[PROVIDED DATA — start]

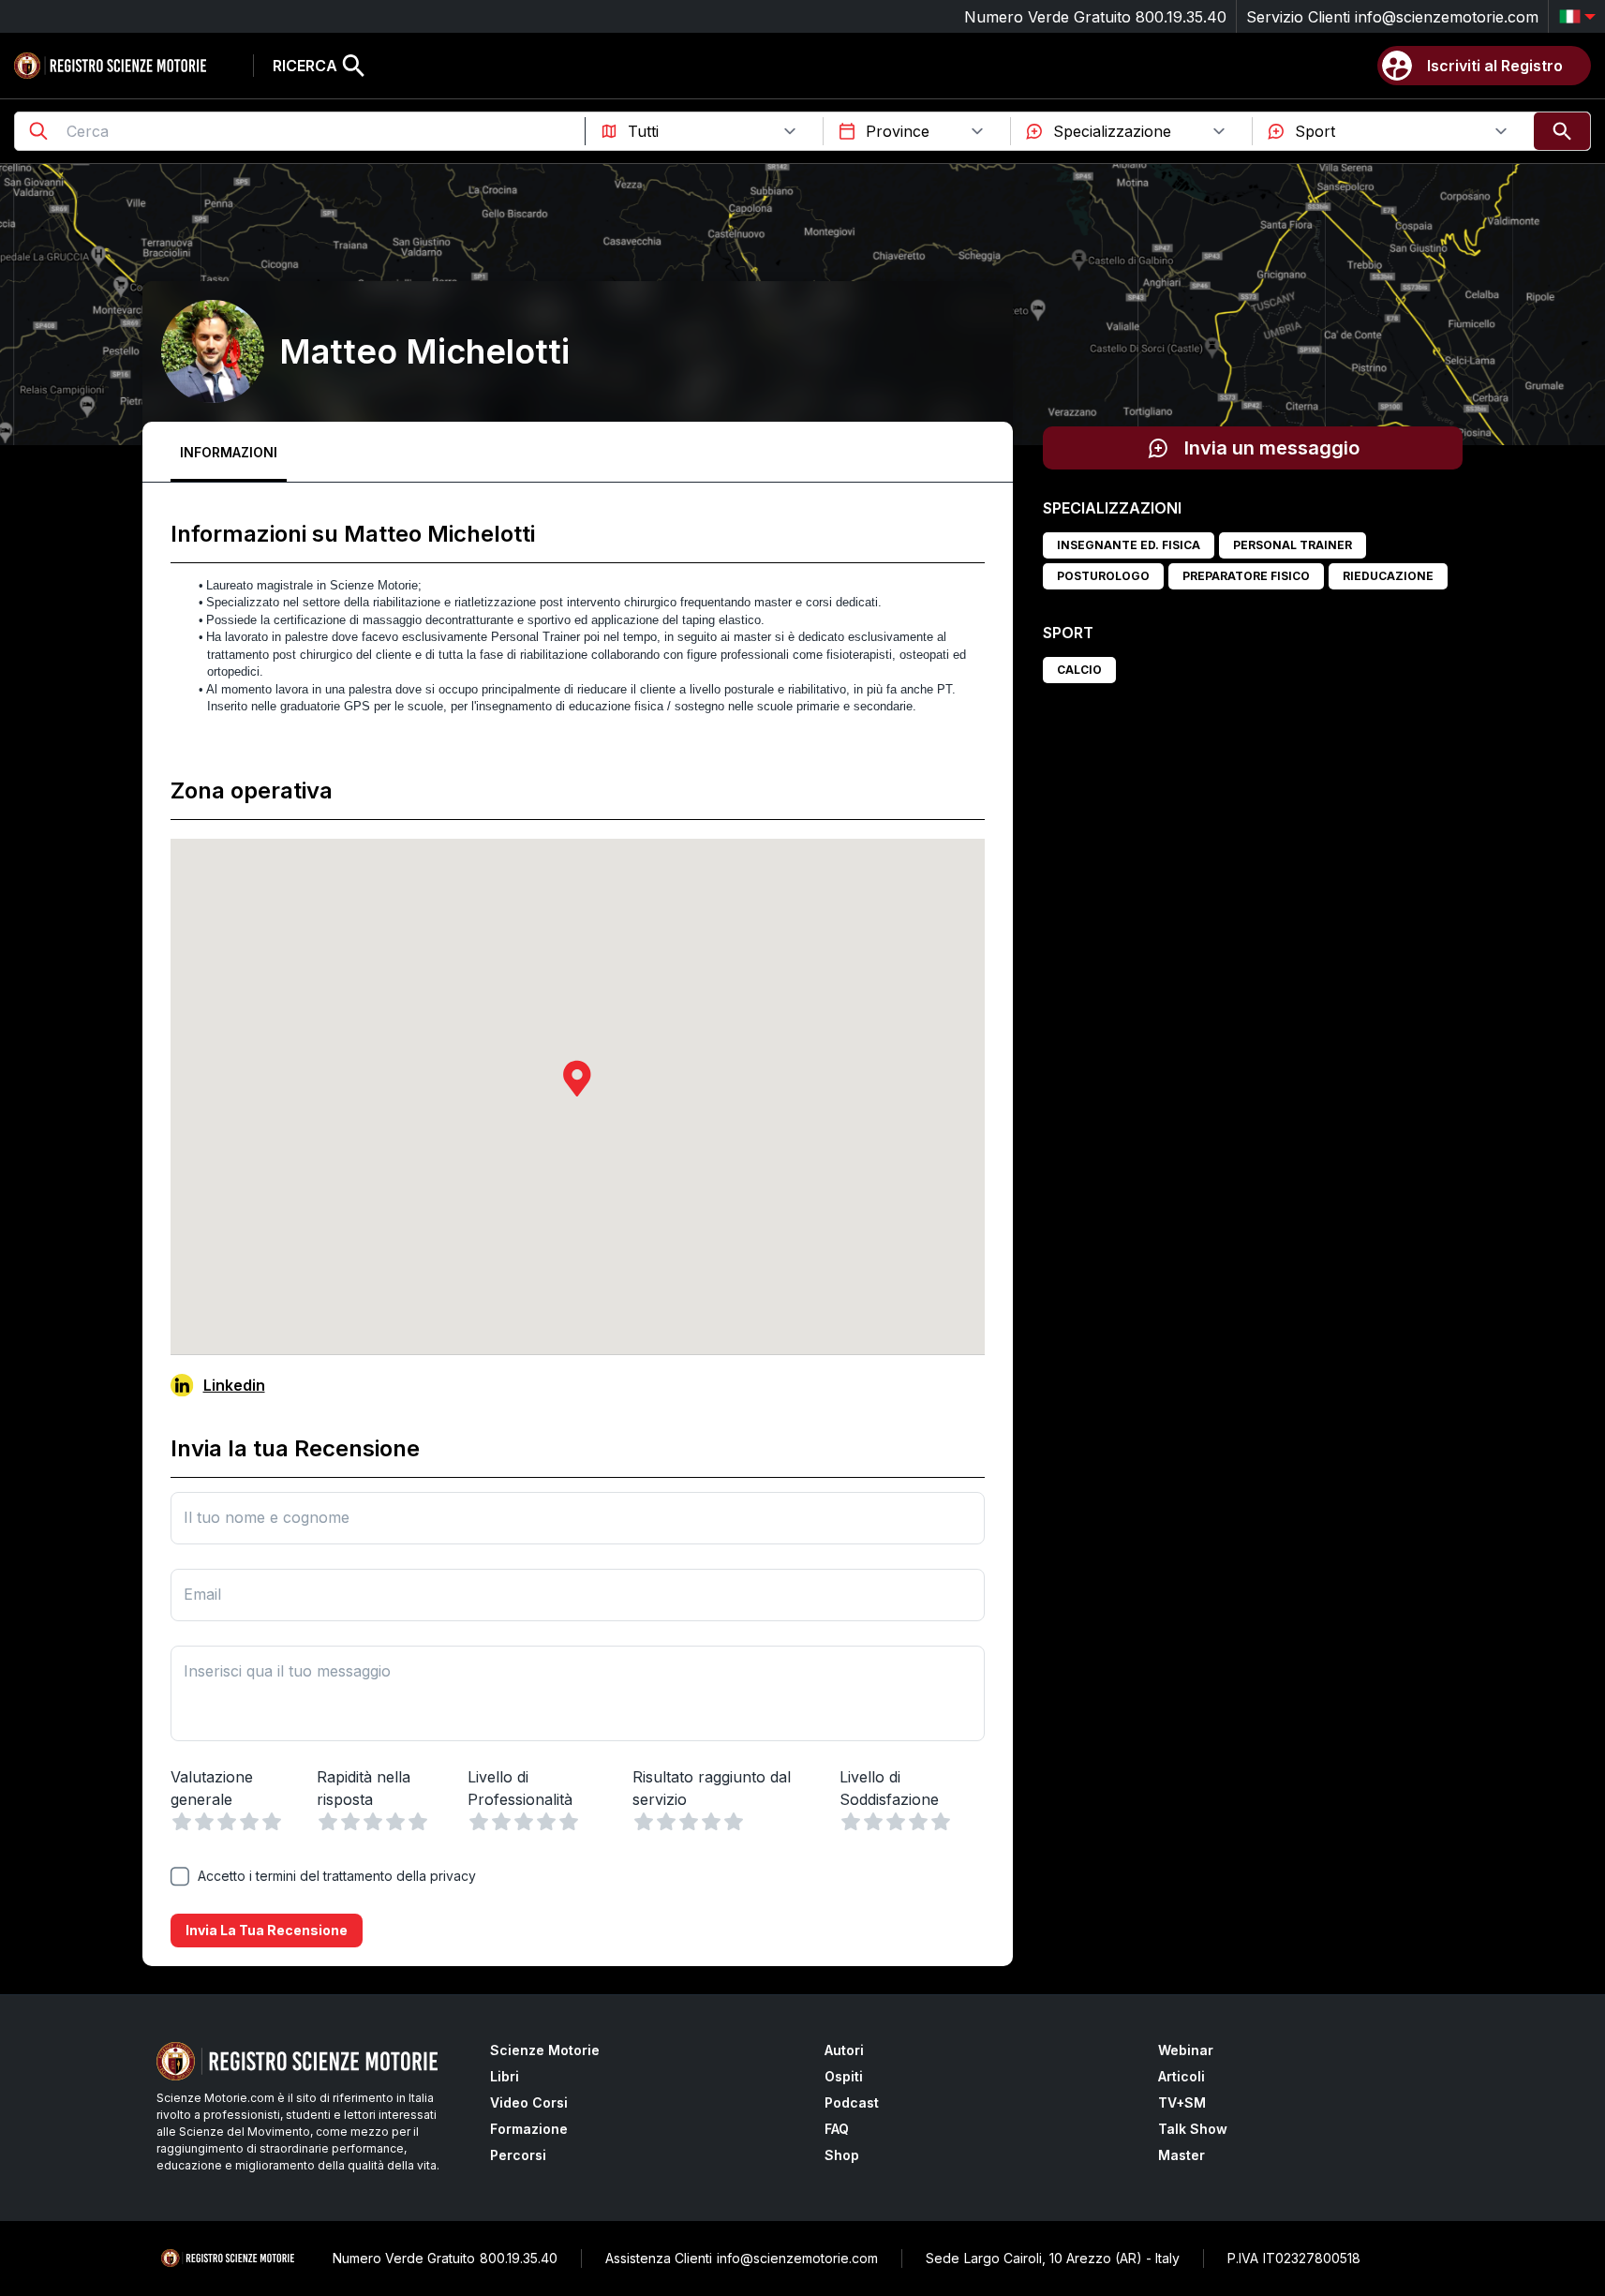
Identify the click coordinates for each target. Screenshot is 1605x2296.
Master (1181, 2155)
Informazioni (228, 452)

[PROVIDED DATA — finish]
[PROVIDED DATA — start]

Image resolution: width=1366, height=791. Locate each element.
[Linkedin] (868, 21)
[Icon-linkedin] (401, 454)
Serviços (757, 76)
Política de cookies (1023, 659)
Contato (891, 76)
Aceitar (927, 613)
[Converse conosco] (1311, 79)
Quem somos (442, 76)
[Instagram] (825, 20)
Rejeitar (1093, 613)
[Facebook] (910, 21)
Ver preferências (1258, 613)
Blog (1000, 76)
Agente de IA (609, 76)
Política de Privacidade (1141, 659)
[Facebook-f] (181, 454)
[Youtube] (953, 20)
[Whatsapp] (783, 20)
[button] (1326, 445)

[PROVIDED DATA — finish]

> WHAT THIS TASK INVOLVES
Find the line with "Identify the click" in the material above. Reproduce it and each line after it up to and including the line with "Informazioni (228, 452)".

> ANSWER BELOW
Identify the click coordinates for each target. Screenshot is 1605x2296.
Master (1181, 2155)
Informazioni (228, 452)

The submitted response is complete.